As a child, I learned to colour inside the lines. I do not mean just in art class, but that nature and nurture moulded me into a rule-follower. Perhaps it was partly a result of my convent school upbringing, where the training is to keep everyone happy. However, as I grew older I realised that the label of “people pleaser” fit me a little too perfectly. I became accustomed to trying to win the approval of others and ensuring I was in everyone’s good books.

Living with an agenda to please people can be exhausting because it does not align with God’s design for us. Jesus came to give us life and life to the full (John 10:10).

When we carry the burden of trying to keep everyone happy, that fullness starts to dissipate. We end up carrying a cross that is not ours to carry. We become embittered because, instead of glorifying God, we seek the world’s acceptance—a fickle and transient way to find significance.

Like many other issues, the problem of people pleasing becomes more heightened in the online world. Social media only serves to feed the beast of approval addiction as we expertly curate posts that win us thumbs-ups and heart emojis.

Even the secular world recognises that living to please others is suffocating. But culture typically prescribes only one solution to this problem: instead of living for others, live on your own terms. But as those who belong to Christ, God calls us to walk in step with the Spirit, not to live by our own rules.

How do we overcome this burden of approval addiction and people-pleasing so that we live to please an audience of one?

Enjoy our Identity in Christ

One reason we work so hard to win others’ acceptance is that we are uncertain of our identity in Christ. But a less obvious reason could be that we simply have not committed to knowing God. As we start to grasp the infinite goodness and radical grace of God, we long to live to please him above all else. And once we begin to know God through the Word, we begin to know who we are in him.

Even the secular world recognises that living to please others is suffocating.

When we understand that this wonderful God created us in his image, that we are fearfully made, that we are God’s handiwork, and that we are created for good works, we live out that identity with confidence instead of grasping at straws for validation.

Our significance is secure in Christ and secured by Christ.
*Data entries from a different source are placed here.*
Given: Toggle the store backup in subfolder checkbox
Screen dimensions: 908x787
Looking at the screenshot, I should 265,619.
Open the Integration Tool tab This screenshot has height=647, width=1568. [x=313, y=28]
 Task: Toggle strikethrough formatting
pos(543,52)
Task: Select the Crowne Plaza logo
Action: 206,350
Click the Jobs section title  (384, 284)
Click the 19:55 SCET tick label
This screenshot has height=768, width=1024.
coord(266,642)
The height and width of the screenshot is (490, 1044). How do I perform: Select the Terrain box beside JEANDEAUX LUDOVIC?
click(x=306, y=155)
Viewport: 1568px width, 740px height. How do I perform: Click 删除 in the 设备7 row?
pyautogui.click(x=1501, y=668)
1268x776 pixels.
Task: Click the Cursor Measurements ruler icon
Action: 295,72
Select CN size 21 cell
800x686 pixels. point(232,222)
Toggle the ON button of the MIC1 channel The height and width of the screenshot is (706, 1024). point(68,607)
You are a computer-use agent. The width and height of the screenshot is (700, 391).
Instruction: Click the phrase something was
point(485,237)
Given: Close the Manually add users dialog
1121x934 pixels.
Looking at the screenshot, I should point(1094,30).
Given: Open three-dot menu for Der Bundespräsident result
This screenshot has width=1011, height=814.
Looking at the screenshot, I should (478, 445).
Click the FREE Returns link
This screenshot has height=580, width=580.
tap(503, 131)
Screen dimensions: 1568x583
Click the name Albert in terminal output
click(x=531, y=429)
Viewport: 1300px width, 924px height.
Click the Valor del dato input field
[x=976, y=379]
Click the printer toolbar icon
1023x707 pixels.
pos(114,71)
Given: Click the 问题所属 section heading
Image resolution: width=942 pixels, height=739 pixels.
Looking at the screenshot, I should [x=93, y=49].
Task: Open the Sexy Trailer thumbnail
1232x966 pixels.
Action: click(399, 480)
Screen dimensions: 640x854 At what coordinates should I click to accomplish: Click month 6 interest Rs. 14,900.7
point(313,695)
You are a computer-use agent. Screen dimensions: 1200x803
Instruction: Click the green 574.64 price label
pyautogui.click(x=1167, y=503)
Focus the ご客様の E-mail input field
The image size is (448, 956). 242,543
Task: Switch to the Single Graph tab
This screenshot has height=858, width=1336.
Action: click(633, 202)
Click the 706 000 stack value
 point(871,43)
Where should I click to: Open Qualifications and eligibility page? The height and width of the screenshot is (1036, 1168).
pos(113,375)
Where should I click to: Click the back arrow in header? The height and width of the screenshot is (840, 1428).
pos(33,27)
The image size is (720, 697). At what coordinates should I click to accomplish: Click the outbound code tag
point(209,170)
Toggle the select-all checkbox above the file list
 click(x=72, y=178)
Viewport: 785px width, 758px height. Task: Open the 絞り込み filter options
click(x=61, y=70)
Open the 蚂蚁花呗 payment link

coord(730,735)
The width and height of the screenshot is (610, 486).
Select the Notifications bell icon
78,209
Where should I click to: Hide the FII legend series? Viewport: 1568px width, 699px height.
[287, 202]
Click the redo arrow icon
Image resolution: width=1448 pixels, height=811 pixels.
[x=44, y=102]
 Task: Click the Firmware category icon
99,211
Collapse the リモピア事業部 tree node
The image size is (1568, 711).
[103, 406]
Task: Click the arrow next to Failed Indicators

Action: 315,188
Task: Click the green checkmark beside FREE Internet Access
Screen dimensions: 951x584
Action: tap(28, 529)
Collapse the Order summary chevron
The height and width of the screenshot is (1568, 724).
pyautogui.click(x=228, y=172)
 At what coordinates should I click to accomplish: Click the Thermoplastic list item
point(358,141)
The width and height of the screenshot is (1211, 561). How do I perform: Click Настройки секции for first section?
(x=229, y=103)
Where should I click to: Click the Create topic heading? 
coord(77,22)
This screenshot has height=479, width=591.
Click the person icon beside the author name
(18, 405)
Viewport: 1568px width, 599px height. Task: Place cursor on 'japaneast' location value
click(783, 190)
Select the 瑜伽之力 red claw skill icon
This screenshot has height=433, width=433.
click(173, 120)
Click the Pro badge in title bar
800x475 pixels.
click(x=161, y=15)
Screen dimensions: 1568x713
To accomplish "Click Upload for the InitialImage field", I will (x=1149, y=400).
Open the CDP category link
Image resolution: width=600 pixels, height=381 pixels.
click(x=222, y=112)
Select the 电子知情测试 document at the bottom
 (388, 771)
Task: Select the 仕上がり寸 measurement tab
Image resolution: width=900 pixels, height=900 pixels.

Rather than view ourselves through the eyes of those around us, we see ourselves as people whom God chose and set apart for his glory.

Understand the Repercussions of People-Pleasing

Even within Christian culture, we have cast people-pleasing as a “cute” or acceptable personality trait rather than calling it out as a sin. Personally, I know this to be true as I have joked about it in women’s get-togethers and fellowship groups.

But in trying to please everyone, there is little question that it will hamper our attempts to share the gospel. God calls Christians to be in the world but not of the world. In trying to get the world’s validation, we compromise our purpose, we censor ourselves from sharing the truth in love, and we are unable to be salt and light in the world.

The Word reminds us that we speak as those “approved by God to be entrusted with the gospel, so we speak, not to please man, but to please God who tests our hearts” (1 Thess. 2:4).

The apostle Paul had sobering things to say on people-pleasing, the most iconic of them being: “For am I now seeking the approval of man, or of God? Or am I trying to please man? If I were still trying to please man, I would not be a servant of Christ” (Gal. 1:10).

Paul positions people pleasing as being in opposition to serving God. If we commit ourselves to serving God, then we ought to be serious about understanding that approval addiction has significant consequences.

Receive God’s Redemptive Power

We live in an age with a premium placed self-awareness gained through personality tests. We are eager to label ourselves with letters, colours, or numbers based on whatever personality test is popular in current culture. But for a Christian, a personality test that reveals you are a people pleaser is not an entrapment or an excuse. Our labels do not confine us.

In Christ, God has made us new creations. We “have put on the new self, which is being renewed in knowledge after the image of its creator” (Col. 3:10).

We do not have to be “stuck” pleasing people. God is in the business of redeeming and restoring us into the fulness of what he has planned for us.

Embrace Our Calling of Conformity to Christ

While we often think of Jesus being the gentle Lamb of God, we tend to brush past the fact that the Bible calls him a rock of offence to those who reject him (1 Pet. 2:7–8). While he did not come to this earth to cause offence, he often rattled the status quo in order to obey and please the Father.

We cannot grow into the likeness of Christ and expect everyone to like us.

Jesus overturned tables of money changers at the temple. He healed people and allowed his disciples to pluck wheat on the Sabbath. Once he retreated to a quiet place to pray and even left town when people had gathered to see his miracles (Mark 2). Jesus did not try to paint the truth in a way that was pretty or flattering but spoke it plainly and fully because of his love for those who were listening.

We cannot grow into the likeness of Christ and expect everyone to like us. In fact, Jesus himself says: “you will be hated by all for my name’s sake. But the one who endures to the end will be saved” (Matt. 10:22).

Without a doubt, we are to live in harmony with one another, to listen more than we speak, to be peacemakers, to bless those who curse us, and to love our enemies. But instead of trying to please others by fitting in, may we understand our identity as being set apart and our calling to be salt and light in the world.